I hate to rain on your parade, but building a lookup list of law schools and then doing a set membership type of test in the source code probably will not work. The flawed approach:
schools = []
html = page.read()
for school in list:
if school in html:
schools.append(school)
The reason why is this: you're assuming law school names are represented uniformly on lawyer websites, but that assumption isn't reliable. For example, I went to a law school called University of California, Hastings College of the Law. Sometimes it appears on lawyer websites as Hastings College of Law, and others it appears as UC Hastings. Often the data about where a lawyer went to school is collected directly from the lawyer, so it will appear verbatim as he or she supplied it. You probably can't assume the data was later normalized.

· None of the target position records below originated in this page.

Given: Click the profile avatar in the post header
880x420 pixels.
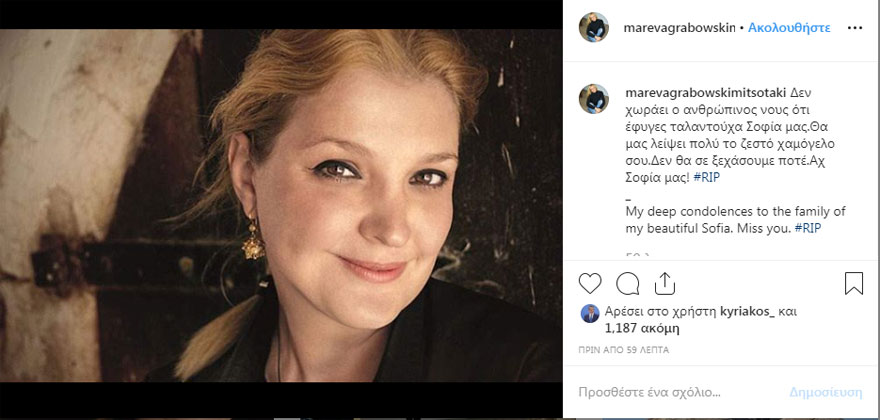Looking at the screenshot, I should click(x=594, y=28).
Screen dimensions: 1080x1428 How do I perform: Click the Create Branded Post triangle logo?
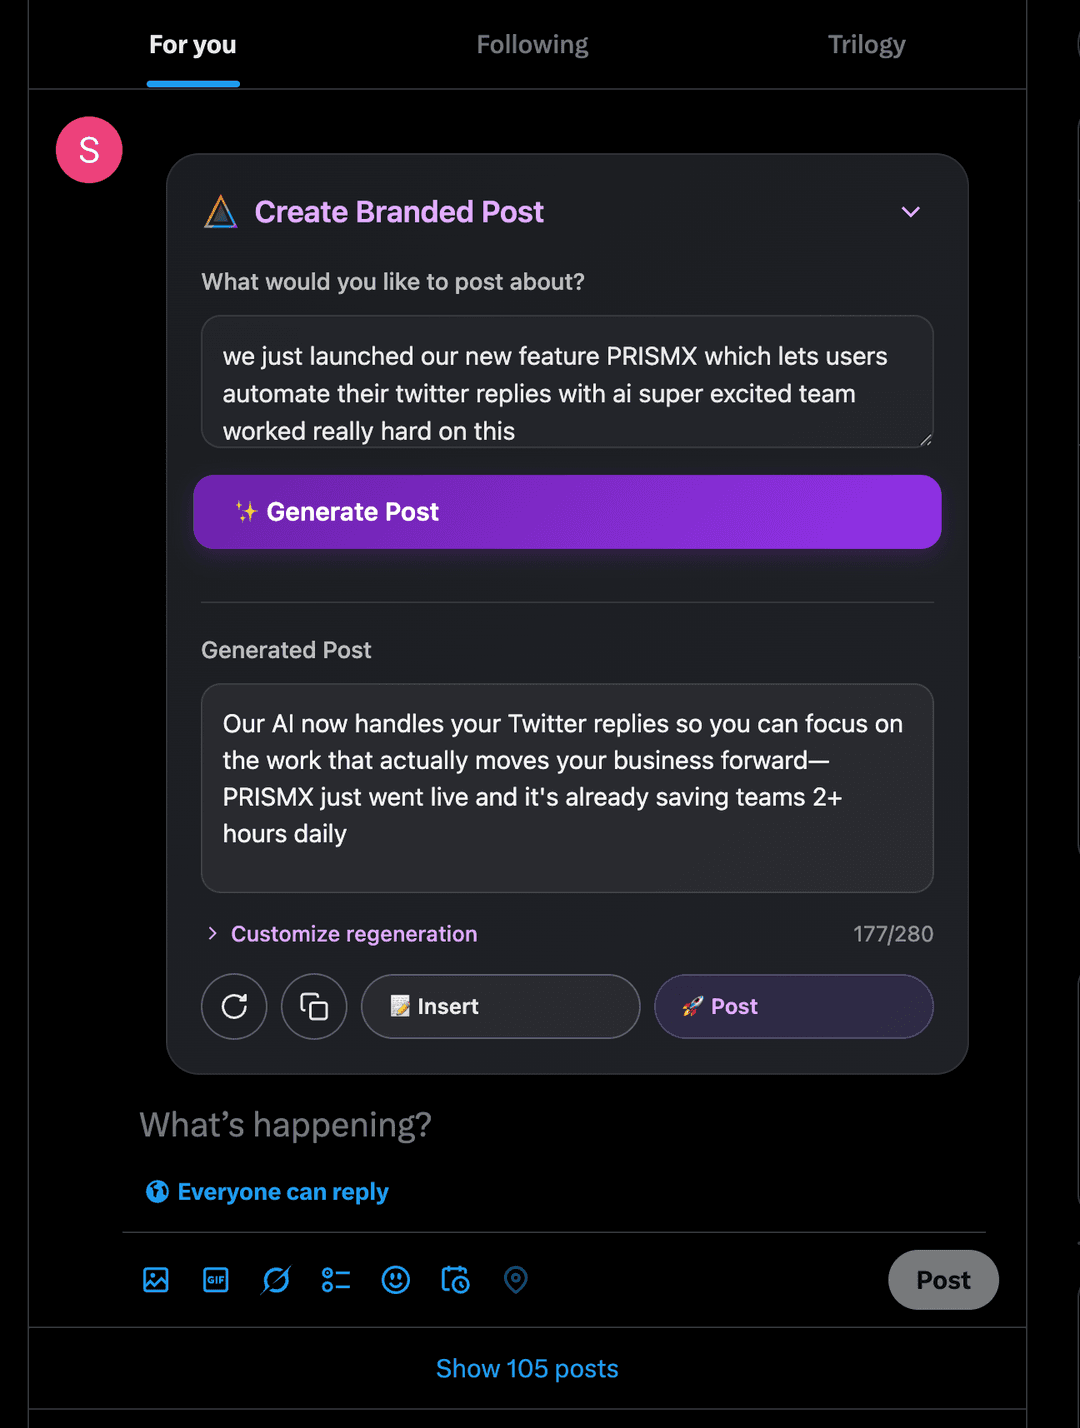click(x=221, y=212)
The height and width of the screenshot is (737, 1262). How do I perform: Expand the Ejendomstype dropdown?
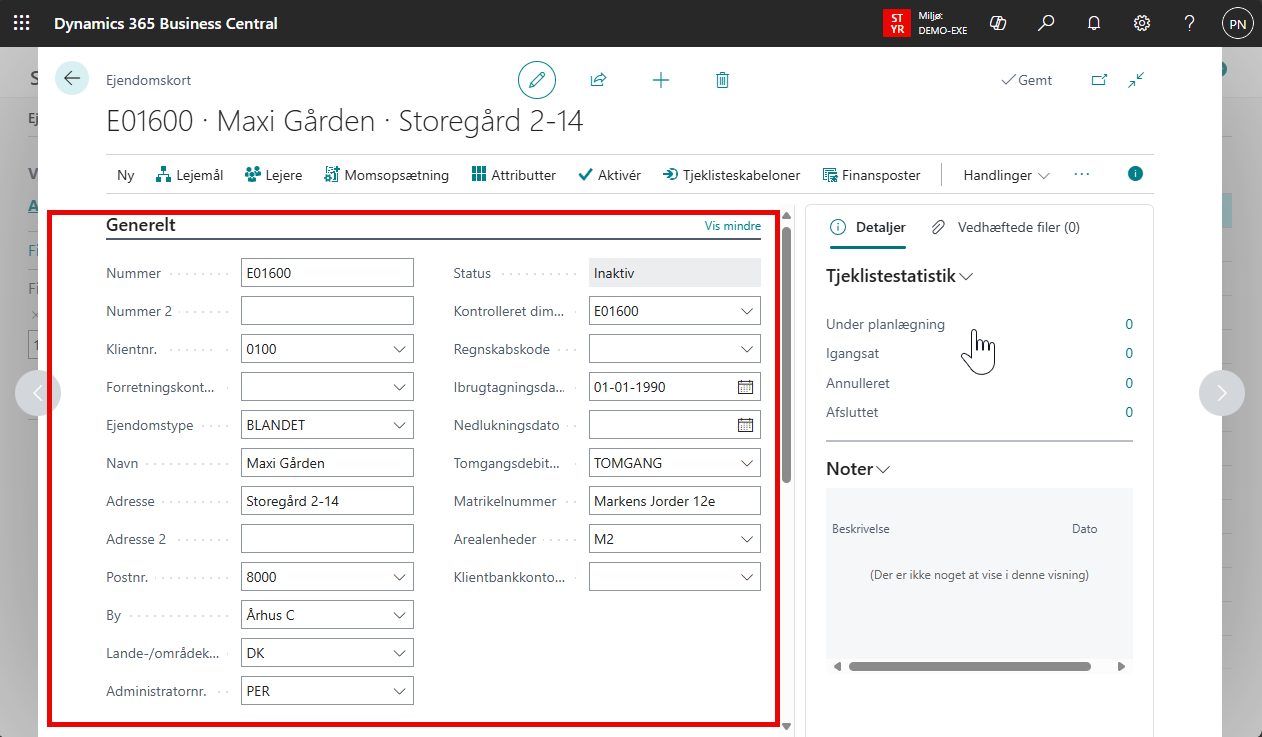399,425
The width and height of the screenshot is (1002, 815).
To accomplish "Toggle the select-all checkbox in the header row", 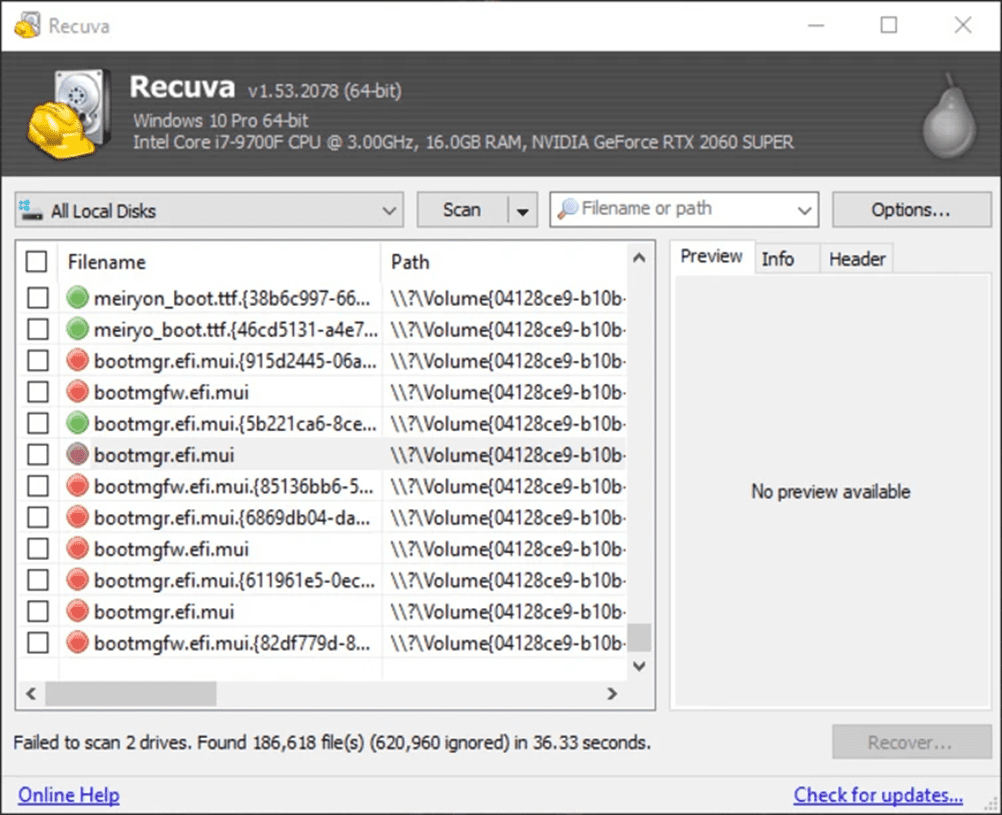I will point(36,261).
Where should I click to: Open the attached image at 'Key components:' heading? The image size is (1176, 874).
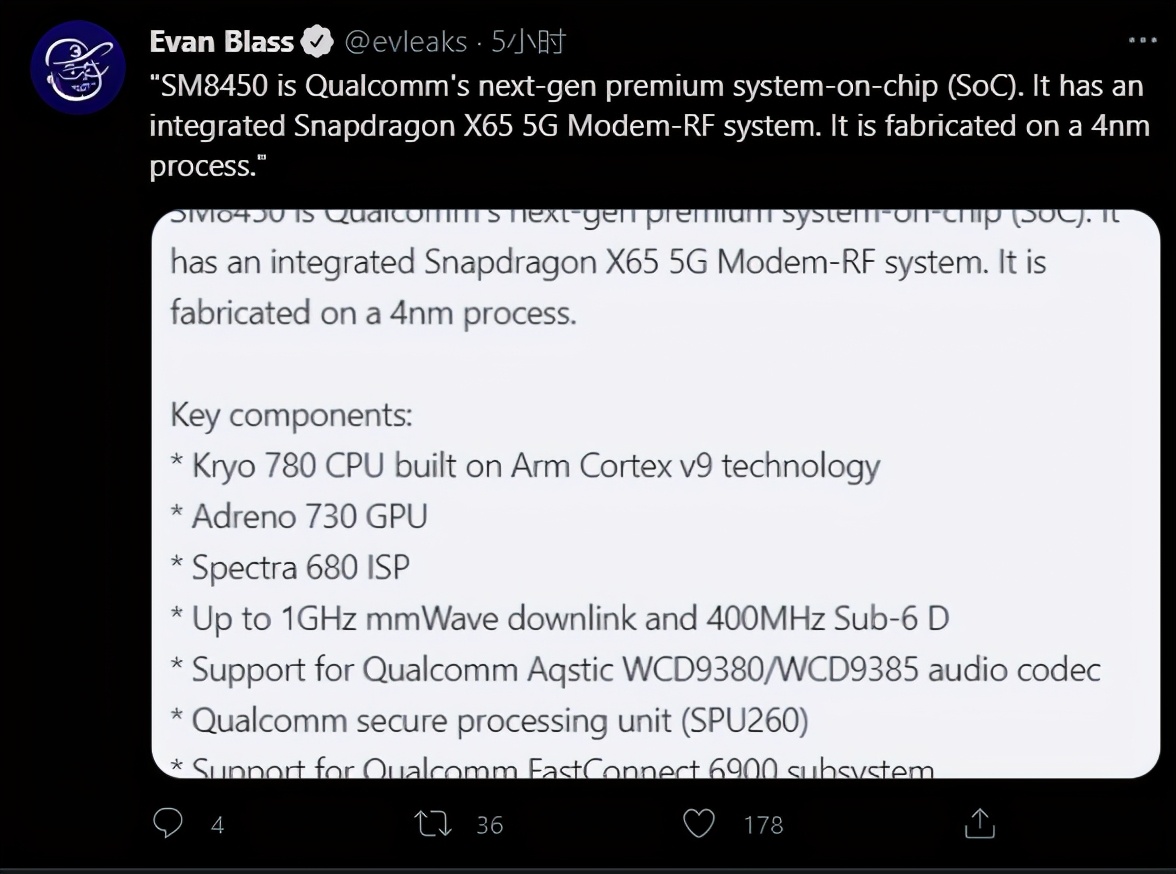(291, 415)
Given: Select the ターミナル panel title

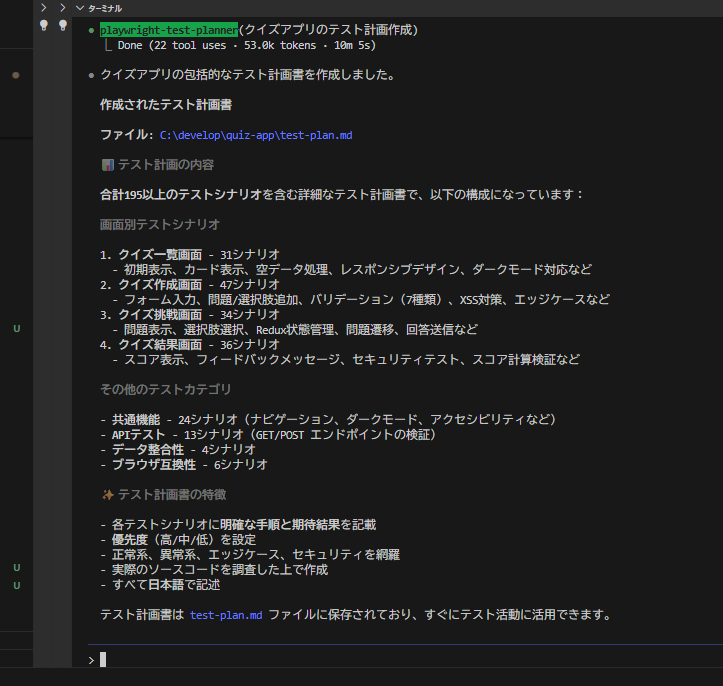Looking at the screenshot, I should (x=105, y=7).
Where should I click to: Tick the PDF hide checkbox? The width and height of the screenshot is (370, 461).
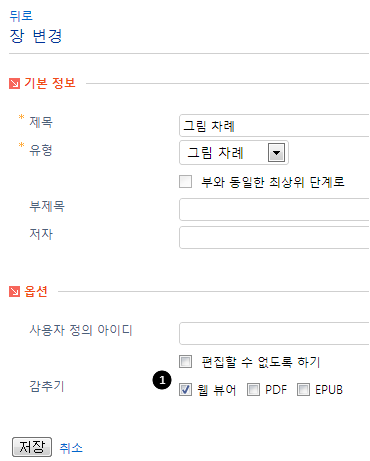click(253, 389)
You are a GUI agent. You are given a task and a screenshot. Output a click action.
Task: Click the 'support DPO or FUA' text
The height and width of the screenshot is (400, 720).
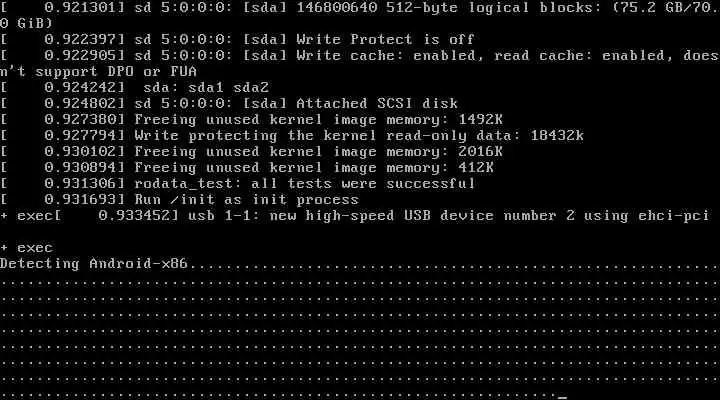(x=116, y=72)
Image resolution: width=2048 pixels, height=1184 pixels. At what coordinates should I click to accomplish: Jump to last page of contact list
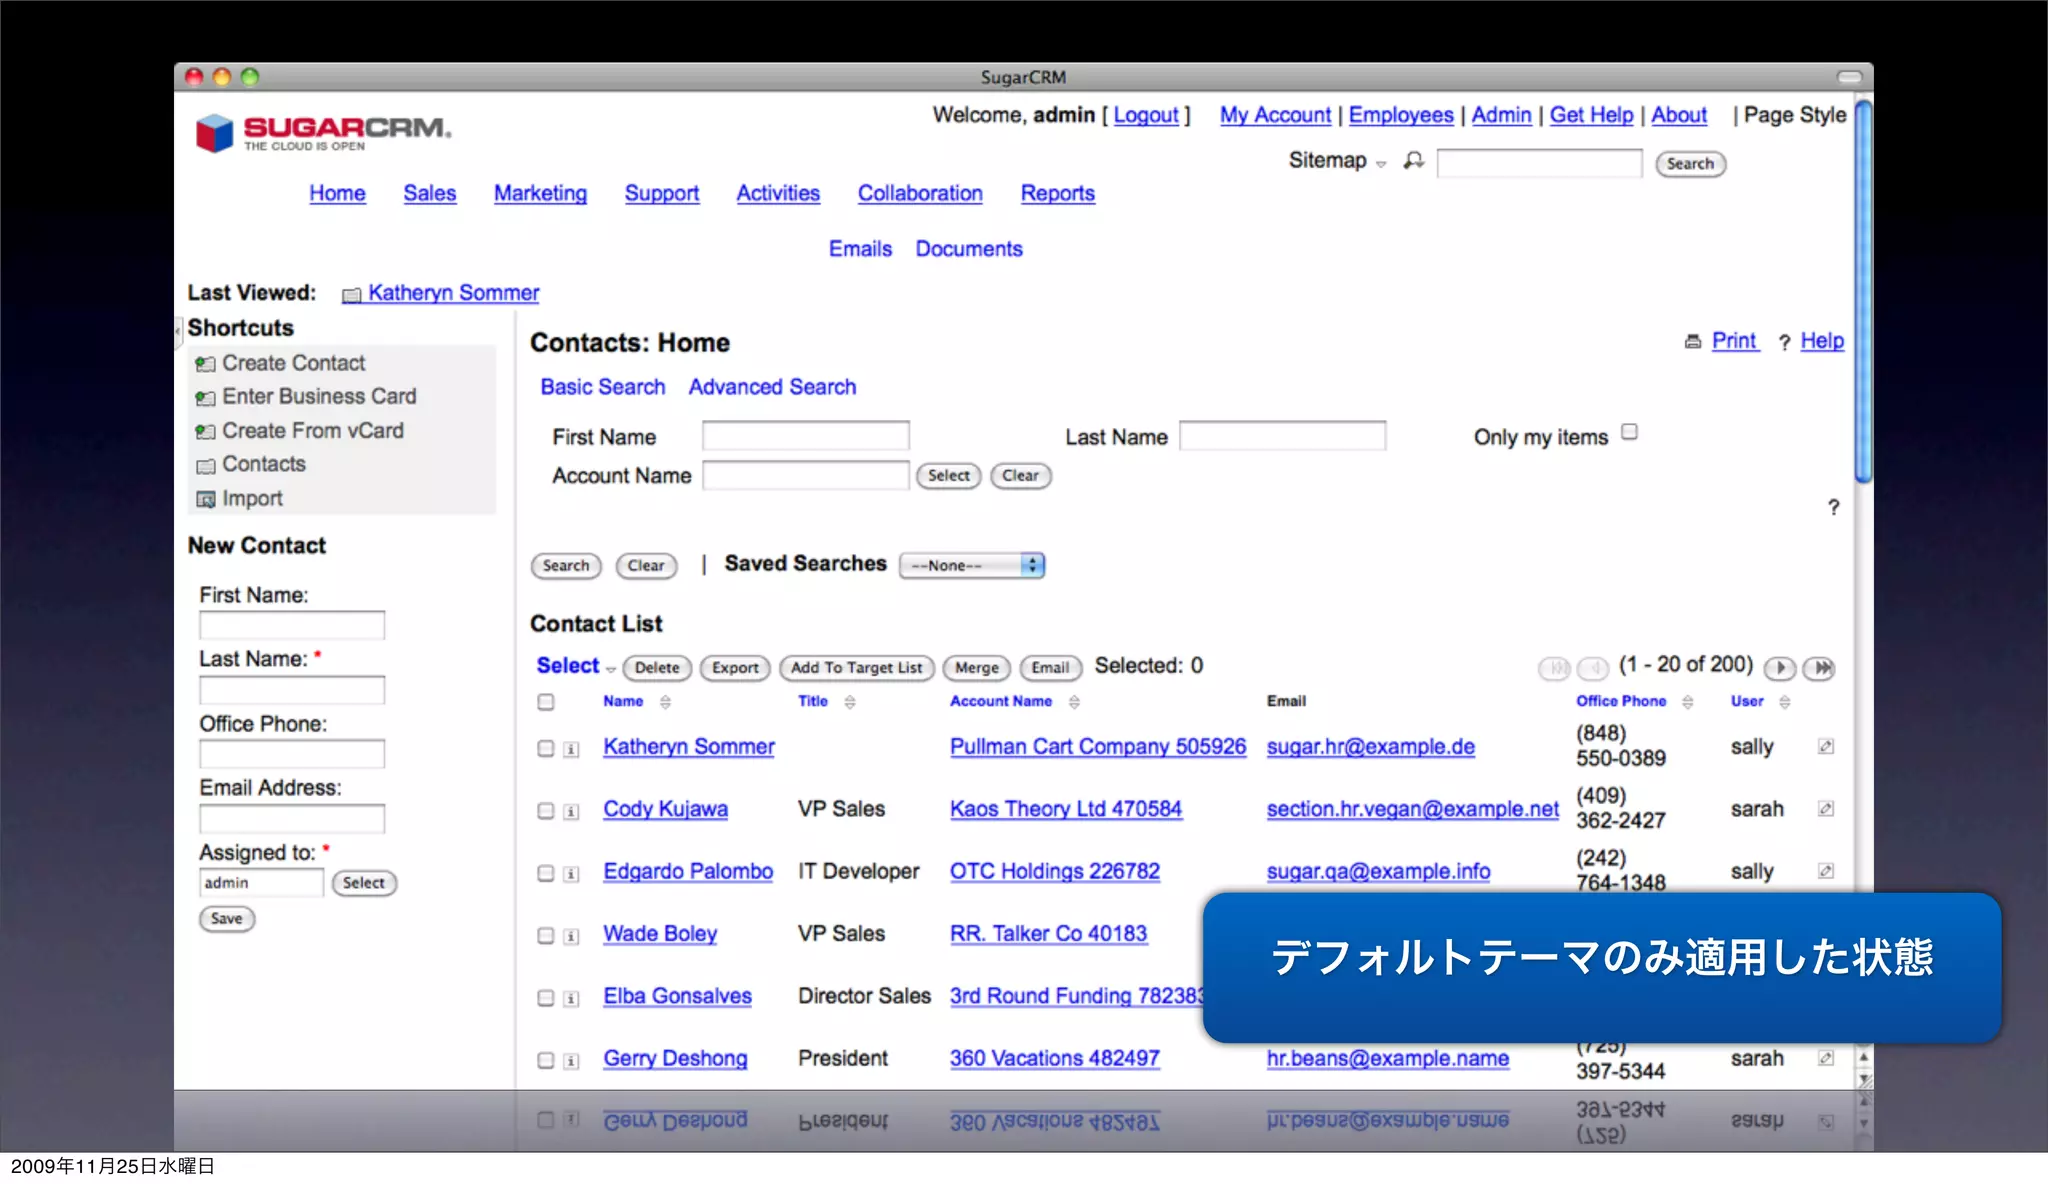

As a result, any school names that deviate from your lookup list won't be found. To further complicate matters, the shortest version of my school's name--UC Hastings--might even confound a difflib 'get close matches' lookup unless you set the match ratio very low, which inevitably causes the routine to find a number of other false positives as well.
Here's my advice. Spider a list of all law school names and put it in a database table. Create a second table with known deviations from the list. Each time you spider a site, try a basic set membership test in the lookup list (or dynamically generated regex). In the probable event that such a lookup fails, make the script throw an error and print the unmatched school to a console. Add that school the table of known variants and key it to the correct school name in the main lookup table. Repeat this process until you feel confident you have most variants accounted for. From there, add a hack to check unfound school names against a list of the official lookup items and all known variants using
difflib.get_close_matches
Use this kind of method to return the closest valid match any time a school isn't found. It may be the best your clients can ask for. I use django for this kind of thing because the built-in database admin makes it easy to add in known variants.